La plaignante estime que le reportage sur l'amiante, diffusé au Téléjournal le 1er septembre 2009, semblait « intentionnellement biaisé » car on y a interrogé que des défenseurs de l'industrie.

En vertu des Normes et pratiques journalistiques de Radio-Canada, les émissions sur des sujets controversés doivent viser l'équilibre des points de vue. Or, le reportage n'a donné la parole essentiellement qu'à ceux qui sont en faveur de l'exploitation et de l'exportation de la fibre chrysotile.

Le reportage manquait d'équilibre.

LA PLAINTE

Le 5 octobre 2009, Mme Micheline Beaudry me fait parvenir une plainte à propos d'un reportage sur l'amiante, diffusé le 1er septembre 2009, au Téléjournal de 22 heures. Mme Beaudry écrit que seuls des producteurs et défenseurs de l'amiante ont été interviewés, et qu'aucun spécialiste indépendant en santé publique n'a été entendu. Selon elle, le reportage semblait « intentionnellement biaisé ».

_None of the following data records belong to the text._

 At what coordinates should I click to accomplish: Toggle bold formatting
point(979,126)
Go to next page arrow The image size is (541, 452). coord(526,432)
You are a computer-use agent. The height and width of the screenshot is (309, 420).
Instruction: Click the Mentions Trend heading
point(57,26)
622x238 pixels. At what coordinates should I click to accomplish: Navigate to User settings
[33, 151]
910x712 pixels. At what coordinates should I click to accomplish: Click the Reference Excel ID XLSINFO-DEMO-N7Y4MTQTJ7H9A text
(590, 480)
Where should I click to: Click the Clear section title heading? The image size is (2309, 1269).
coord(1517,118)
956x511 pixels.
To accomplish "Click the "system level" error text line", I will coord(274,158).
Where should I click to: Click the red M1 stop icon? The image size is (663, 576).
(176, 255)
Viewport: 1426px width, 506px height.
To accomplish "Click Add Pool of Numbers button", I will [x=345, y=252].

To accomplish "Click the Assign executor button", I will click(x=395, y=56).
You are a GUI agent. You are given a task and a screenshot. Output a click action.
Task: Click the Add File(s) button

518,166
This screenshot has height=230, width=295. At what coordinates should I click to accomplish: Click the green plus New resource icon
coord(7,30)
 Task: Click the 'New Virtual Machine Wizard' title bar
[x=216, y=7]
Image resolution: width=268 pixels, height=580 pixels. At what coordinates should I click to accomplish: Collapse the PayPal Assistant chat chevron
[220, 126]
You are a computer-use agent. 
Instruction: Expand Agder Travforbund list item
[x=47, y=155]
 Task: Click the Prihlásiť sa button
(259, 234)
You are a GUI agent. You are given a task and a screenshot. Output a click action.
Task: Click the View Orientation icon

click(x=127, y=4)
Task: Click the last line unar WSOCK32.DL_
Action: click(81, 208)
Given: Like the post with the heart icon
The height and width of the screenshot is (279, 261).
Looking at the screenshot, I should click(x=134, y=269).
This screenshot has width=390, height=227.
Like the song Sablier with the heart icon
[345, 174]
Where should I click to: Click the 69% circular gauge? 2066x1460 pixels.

La direction de l'Information a répondu qu'il était justifié de faire un reportage sur la réaction de l'industrie et des gens de la région de l'amiante au changement de cap du Parti libéral du Canada. Michael Ignatieff avait annoncé en mai 2009 que le Canada devait bannir l'exportation d'une matière dangereuse comme l'amiante. Radio-Canada reconnaît qu'on entend seulement le point de vue de l'industrie dans ce reportage, mais ajoute que d'autres émissions ont fait place à d'autres opinions. Le débat sur la moralité de ces exportations a été abordé sur le plateau dans un échange entre la journaliste Catherine Kovacs et l'animatrice Céline Galipeau.

LA RÉVISION

Le reportage de 5 minutes, signé par la journaliste Catherine Kovacs et la réalisatrice France Dauphin, peut être visionné à l'adresse suivante :

http://www.radio-canada.ca/emissions/telejournal/2009-2010/Reportage.asp?idDoc=86898

Le devoir d'équilibre

L'amiante est un sujet controversé. Dans ce cas-ci, les Normes et pratiques journalistiques de Radio-Canada demandent aux artisans de chercher à faire un reportage équilibré. Voici comment la notion de l'équilibre est définie :

« Les émissions qui traitent de sujets controversés doivent présenter, de façon équitable, l'éventail complet des opinions pertinentes. Par équitable, on entend ici juste et raisonnable : il faut tenir compte du poids relatif des opinions, de leur importance réelle ou de leur signification éventuelle. (…) » (NPJ, III. Principes, 5)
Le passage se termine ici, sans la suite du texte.